With the announcement of a deal between the United States and Canada on Sept. 30, the governments of the United States, Mexico and Canada have successfully negotiated a trade agreement to replace the North American Free Trade Agreement (NAFTA), in effect since 1994.

The new trade agreement, the United States-Mexico-Canada Agreement (USMCA), has been submitted to Congress and is awaiting a vote. When and whether Congress will pass the agreement is unknown.

“It’s too early to know, but I guarantee it’s going to be controversial,” said Mark Powers, president of the Northwest Horticultural Council. NAFTA will remain in effect until USMCA is ratified and the three countries agree on an implementation date.

Canada and Mexico are the largest export markets for U.S. apples and pears, and Canada is a top export market for U.S. cherries as well.

Under the agreement, crops with zero tariffs will remain at zero, which includes those three crops.

However, a 20 percent tariff on U.S. apples, imposed by Mexico in June in retaliation for U.S. tariffs imposed on aluminum and steel, does not fall under the agreement and must be dealt with separately.

Other key issues for agriculture include:

—Sanitary and phytosanitary (SPS) rules: This chapter was modernized and now includes provisions for risk assessment, transparency and import checks. Much of what is contained in the USMCA came from the Trans-Pacific Partnership (TPP), a 2016 trade agreement President Donald Trump withdrew from in January 2017.

—Rules of origin: These rules were strengthened to require raw products be grown in one of the three countries, ensuring a product grown or canned someplace else won’t make its way into the U.S. under the USMCA. This issue was of particular concern for the canned pear industry, which faced potential pressure from European Union products coming to the U.S. through Mexico.

—Seasonal and perishable trade remedies: A U.S.-proposed provision would have made it easier for certain commodities, particularly those with shorter growing seasons, to seek trade remedy protections, but the provision was ultimately excluded from the agreement. Some growers, including tomato growers in the southeastern U.S. who contend they are being harmed by Mexican imports, wanted changes to rules governing anti-dumping and countervailing duties to better protect them during their season. Critics had argued the idea denigrates the benefits of free trade by carving out geographic exceptions and that trading partners are likely to retaliate by applying the same rules for other crops.

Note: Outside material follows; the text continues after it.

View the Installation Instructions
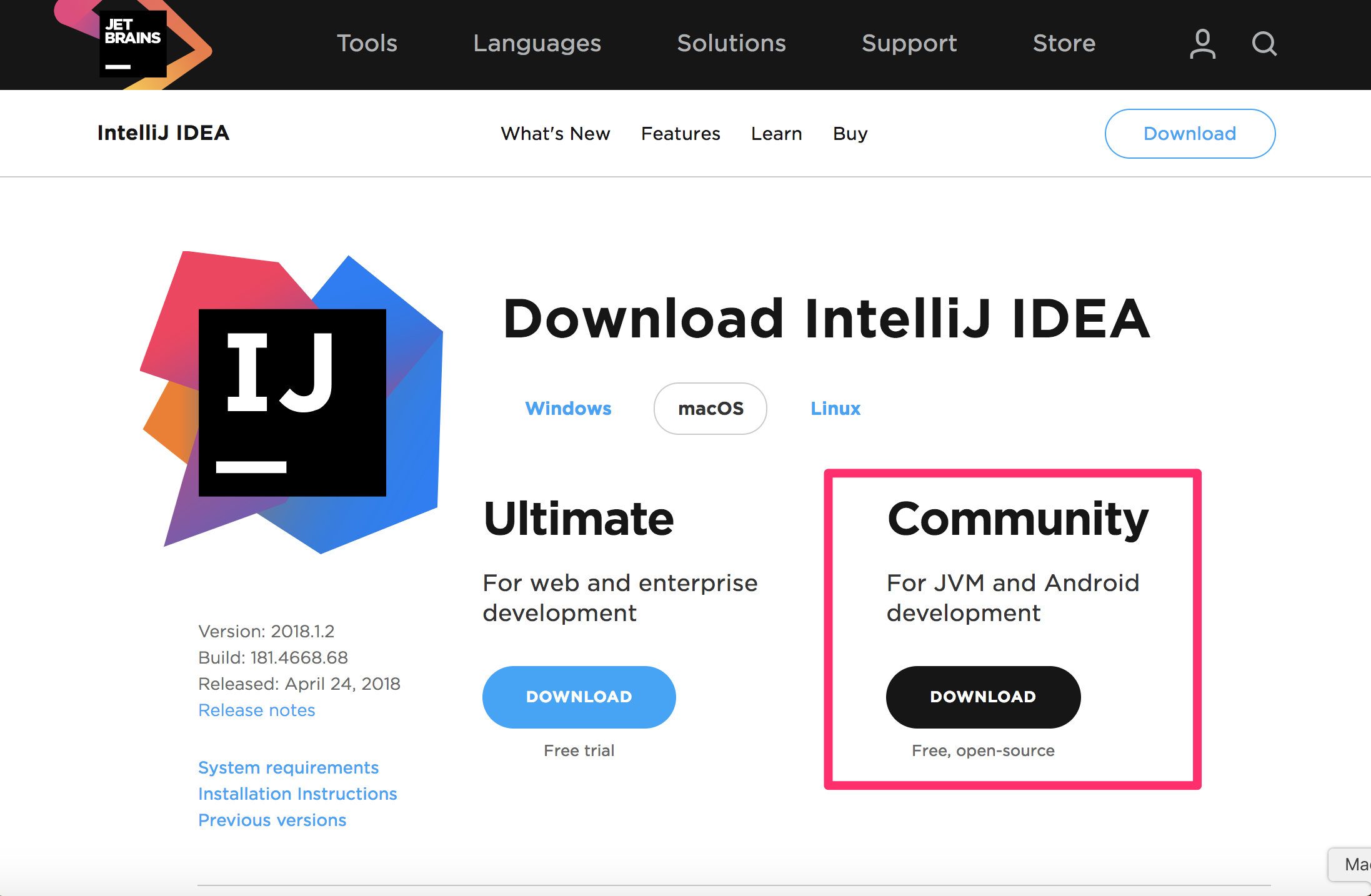 tap(297, 794)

One example is Mexican apple growers in the state of Chihuahua who have brought multiple dumping claims against the U.S. in the past two decades.

—Chapter 19 trade remedies: The U.S. sought to remove this provision that allows affected industries to challenge a trade remedy procedure through a tri-national panel. U.S. officials objected to the perceived loss of national sovereignty, but the provision was retained at Canada’s insistence.

With the new trade agreement in place, Powers hopes attention can shift to other significant matters. Finishing the USMCA negotiations removes one of the obstacles to finding a solution on the Section 232 retaliatory tariffs on apples imposed by Mexico, Powers said.

“We’re very supportive (of the negotiated agreement) and we think it will work for our growers, but the real problem right now, which is causing harm, is this Section 232 retaliatory tariff,” he said. “We need a negotiated solution for that.”